America Needs a Subzero Blackout Prevention Program

Published December 26, 2024

Cold kills and America is at great risk of deadly subzero blackouts. Renewables are part of the problem but gas is the biggest part. We now know that the supply system that feeds our gas fired power plants can be unreliable in extreme cold weather.

Switching from coal to gas has made us vulnerable to cold weather blackouts. We need a program to address and cure this vulnerability. Action at both the State and Federal levels will be needed. New coal fired power may be part of the answer.

Vulnerability to extreme cold first hit hard in the catastrophic Texas 2021 blackout. Blackouts caused by Winter Storm Uri were responsible for hundreds of deaths, with estimates ranging from nearly 250 to over 700, as four million people were without power for days in sub-freezing temperatures. Insurance claims due to damages from the prolonged outages reached $10 billion, according to a lawsuit filed by Texas insurance companies.

The crisis began around 1:00 a.m. on February 15th with no solar power available and low wind. Gas-fired generation became progressively dysfunctional due to the cold. Texas had systematically reduced its reliable baseload power from coal. With 69 percent of generation fueled by natural gas or wind, system failures caused a crisis.

Our national vulnerability became clear in PJM’s near blackout during late 2021 Winter Storm Elliot. With little renewables capacity it was the gas supply system that nearly failed. We now know that switching from coal to gas makes America seriously vulnerable to deadly subzero blackouts.

Unfortunately, Elliot was mild compared to prior storms, and it is these extreme cases of cold that should be the focus of those managing our electricity system. For example Elliot caused a Pittsburgh low temperature of minus 5 but the low in a January 1994 storm was minus 23. Philadelphia saw a low of plus 7 while the 1994 storm hit minus 4. As recently as 2015 the worst storm lows were lower than Elliot but we still had lots of coal power.

According to NERC’s December 2023 Long-Term Reliability Assessment PJM had a comfortable looking 30% reliability reserve margin during “normal” weather. Elliot’s cold simply wiped that out. If it had been a lot colder it surely would have been a lot worse. NERC needs to assess this vulnerability not just that for average weather.

But it is the States that are responsible for generator reliability. Every State should now initiate a cold weather Blackout Prevention Program. This means seriously assessing the vulnerability to at least the extreme cold they have seen before. Then taking the necessary steps to prevent deadly blackouts caused by that cold. In most states these will be below zero temperatures, in many states well below.

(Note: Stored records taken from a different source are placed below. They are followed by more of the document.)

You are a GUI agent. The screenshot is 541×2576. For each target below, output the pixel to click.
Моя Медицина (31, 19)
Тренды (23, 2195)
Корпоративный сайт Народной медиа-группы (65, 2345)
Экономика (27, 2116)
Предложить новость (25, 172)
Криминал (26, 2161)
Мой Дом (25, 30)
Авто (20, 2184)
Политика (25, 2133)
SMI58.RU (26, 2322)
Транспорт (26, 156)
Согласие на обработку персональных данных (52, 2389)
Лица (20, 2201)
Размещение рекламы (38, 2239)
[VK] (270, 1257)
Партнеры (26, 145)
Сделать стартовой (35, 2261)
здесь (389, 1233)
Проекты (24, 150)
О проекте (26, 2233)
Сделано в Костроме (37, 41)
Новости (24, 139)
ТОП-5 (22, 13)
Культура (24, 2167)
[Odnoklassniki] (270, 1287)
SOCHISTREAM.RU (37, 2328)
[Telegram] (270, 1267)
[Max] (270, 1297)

In particular it is time to put coal back on the table. Coal power’s on-site supply feature makes it immune to cold weather supply disruptions.

We have not built a coal fired power plant for many years so for a start we will need to find the latest technology. China is likely a leader but India is also a good bet. The Indians are great engineers.

Also coal power had been massively over-regulated so a few repeals are called for. I would begin with the mercury emission limits which EPA gleefully admitted they had no scientific basis for. Likewise for the phantom PM2.5 which is not even a specific substance.

We should also gear back up our coal combustion research. DOE’s Fossil Fuel Program has been misdirected onto carbon capture for many years now. Let’s get back to making power.

Small modular nuclear reactors also fit in here. They too do not have fuel supplies that are vulnerable to extreme cold. And of course the gas supply system should be made less vulnerable.

In short there is a lot of work to be done to protect America from deadly blackouts caused by extreme cold. The threat is clear.